Film Weekly

Pleasant surprise

March 14 - 20, 2012
339 views
Gulf Weekly Pleasant surprise


For those of you who may be wondering, this film is not a biopic about Johnny Cash’s wife. It’s a horror based on a book which spawned one of the West End’s longest-running and critically-acclaimed plays.

I first saw the play when I was a young lad on a school trip. I was entertained and terrified more than once, although that may have something to do with the proximity to the actors and the eerie qualities of the Covent Garden theatre.

It’s no secret that I’m predisposed to hate Daniel Radcliffe because I lament the Harry Potter franchise. However, since I enjoyed the play on which this film is based, I was willing to overlook that.

To set the scene Arthur Kipps (Radcliffe) is a young lawyer who has experienced more than his fair share of tragedy in life. His wife died while giving birth to his son and now he is a melancholy shell of his former self, throwing himself into his work to occupy his mind.

However, his boss is less than sympathetic to his woes and tells him in no uncertain terms that if he doesn’t clear his head and successfully complete his next assignment, he’s fired.

Kipps is sent to the coastal town of Crythin Gifford to handle the affairs of Alice Drablow, a woman who recently died under very unpleasant circumstances.
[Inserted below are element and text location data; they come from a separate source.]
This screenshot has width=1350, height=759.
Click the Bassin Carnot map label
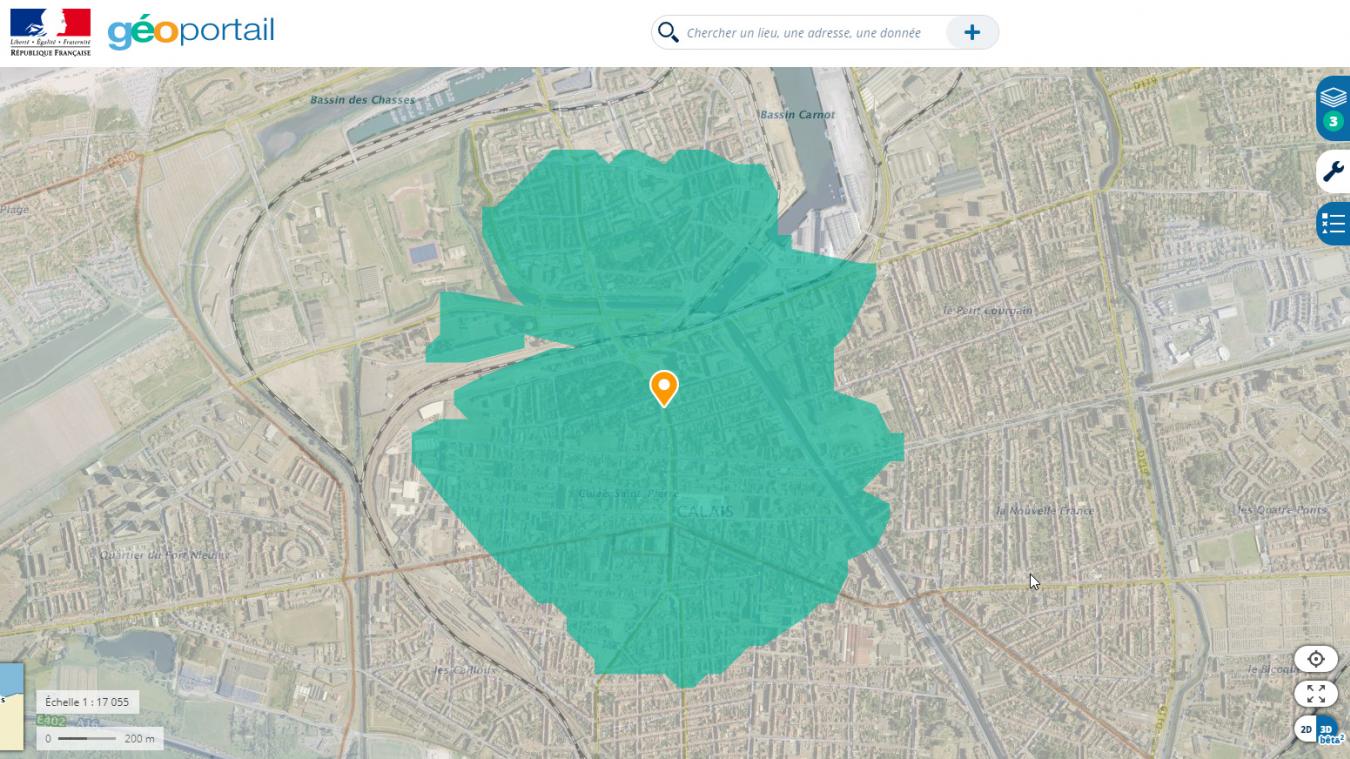(x=797, y=115)
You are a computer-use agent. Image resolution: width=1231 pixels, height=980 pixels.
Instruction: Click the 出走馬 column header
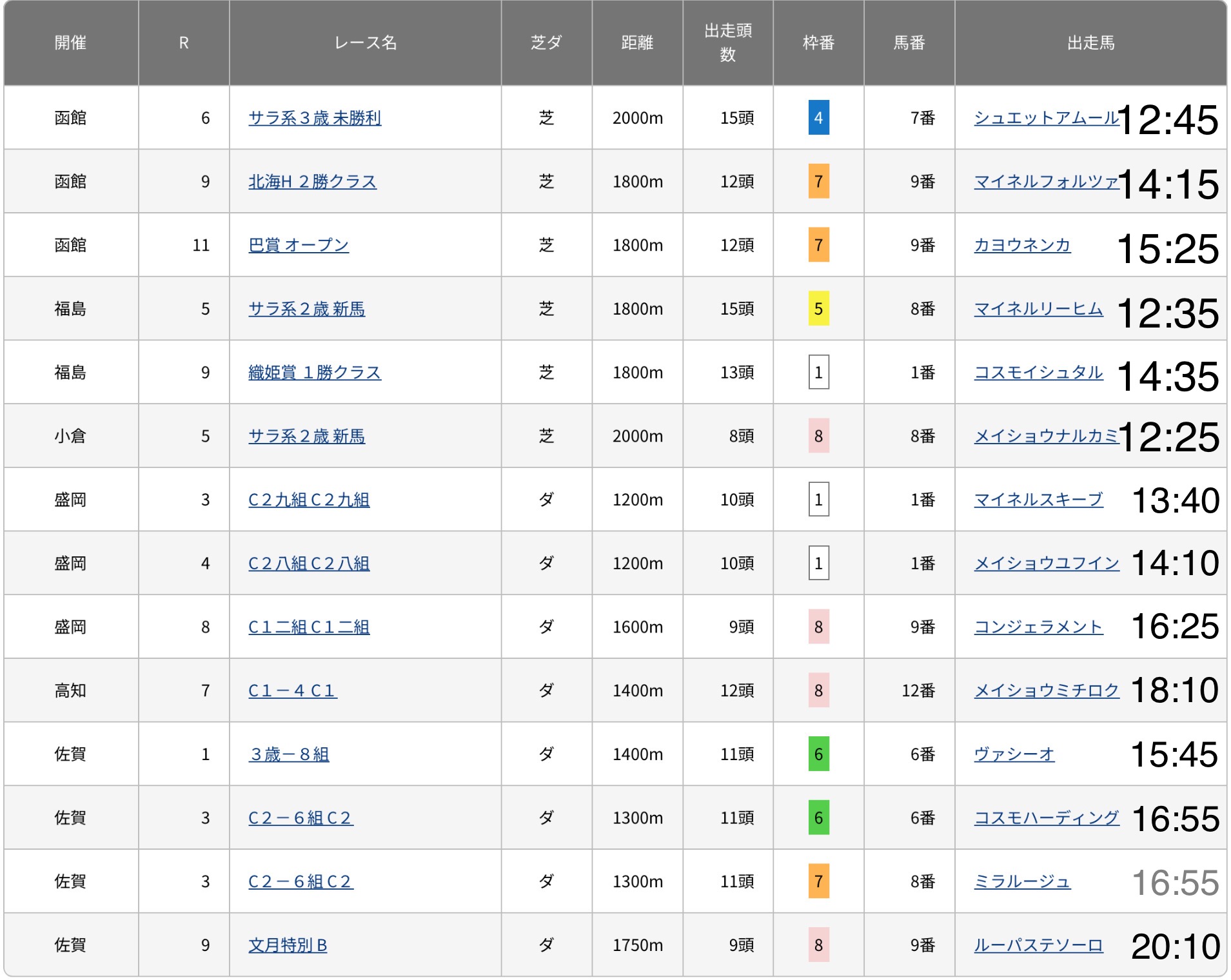1090,43
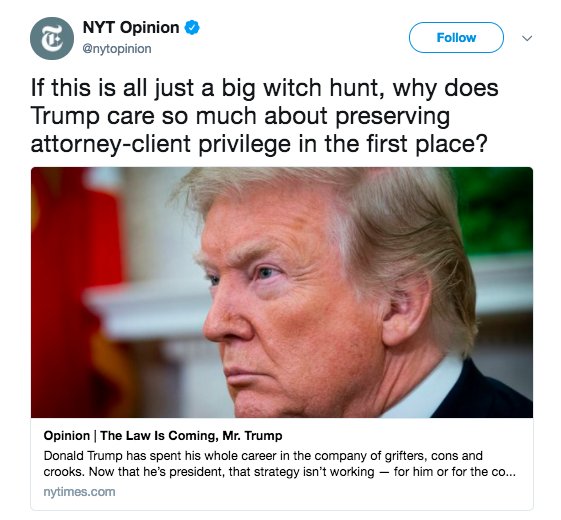Follow the NYT Opinion account
Image resolution: width=561 pixels, height=520 pixels.
tap(456, 38)
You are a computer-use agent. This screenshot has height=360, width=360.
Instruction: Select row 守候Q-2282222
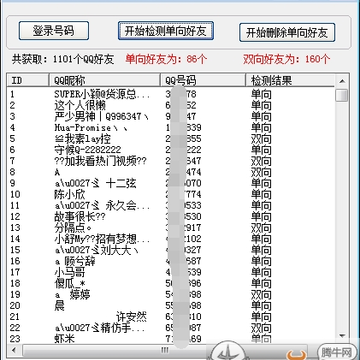point(171,150)
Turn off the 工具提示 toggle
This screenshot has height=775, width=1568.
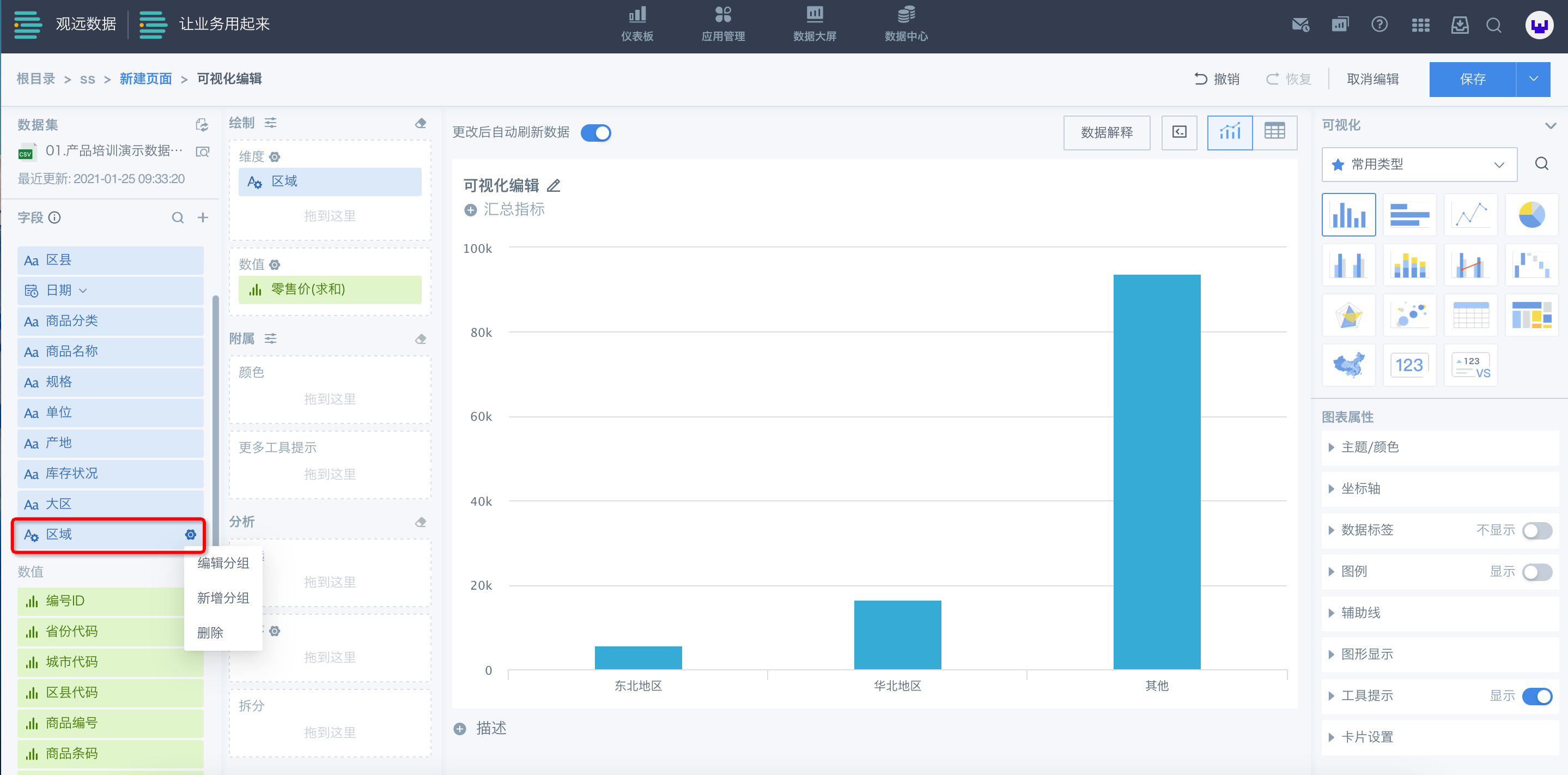(x=1536, y=696)
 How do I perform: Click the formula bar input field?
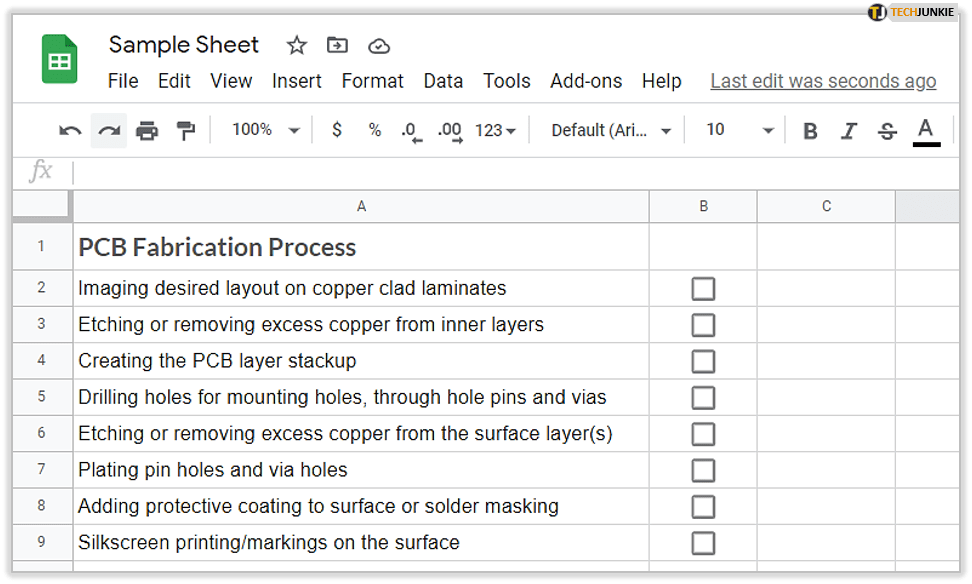click(500, 171)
The trip doesn’t start too well for Kipps as his lodging in the town falls through. As he wanders around he notices the town and its people appear very odd.
 
Thankfully, he soon meets locals Sam Daily (Ciarán Hinds) and his wife (Janet McTeer), who offer him a place to stay at their mansion.

They tell him shocking tales of the mysterious ‘woman in black’ who, possibly, killed their young son and many other children in the village.

Although pragmatic to the core, Kipps questions the probability of this scenario because the child mortality rate in the village is suspiciously high.

When Kipps goes to the Drablow mansion to get down to work, things look even bleaker for the poor chap. It’s a gloomy old place in the middle of some marshy wetlands, on a low hill that becomes an island at high tide.

As he’s diligently working away in the mansion he notices a mysterious figure lurking in the shadows, but when he looks back, she’s gone quicker than Kim Kardashian’s stint as a married woman.

More than a little bemused he asks about her in the village, the locals become even more hostile and creepy … and a few more kids meet their end.

At this point, Kipps is eager to just get the job done, so he decides to work through the night at the mansion even though it means he will be stranded there until the tide comes in.

As the night progresses he slowly discovers the tortured history of Mrs Drablow, her husband and her sister. He also begins to discover a dark grief that can reach out from beyond the grave.
 
I was pleasantly surprised by the adaptation but, in my opinion, it still doesn’t hold a candle to the play.

Radcliffe was also a bit of a surprise. He has matured since his days playing the boy wizard and looks remarkably different without his trademark specs.

I’m not sure if he was the best actor for this role, but in all fairness, he was convincing for most of the film.

I will also begrudgingly admit that certain aspects of the story work better with the aid of special effects.
 
All things considered, this isn’t a bad version of a great story and from now on I’ll happily watch any of Radcliffe’s movies where he doesn’t wear glasses.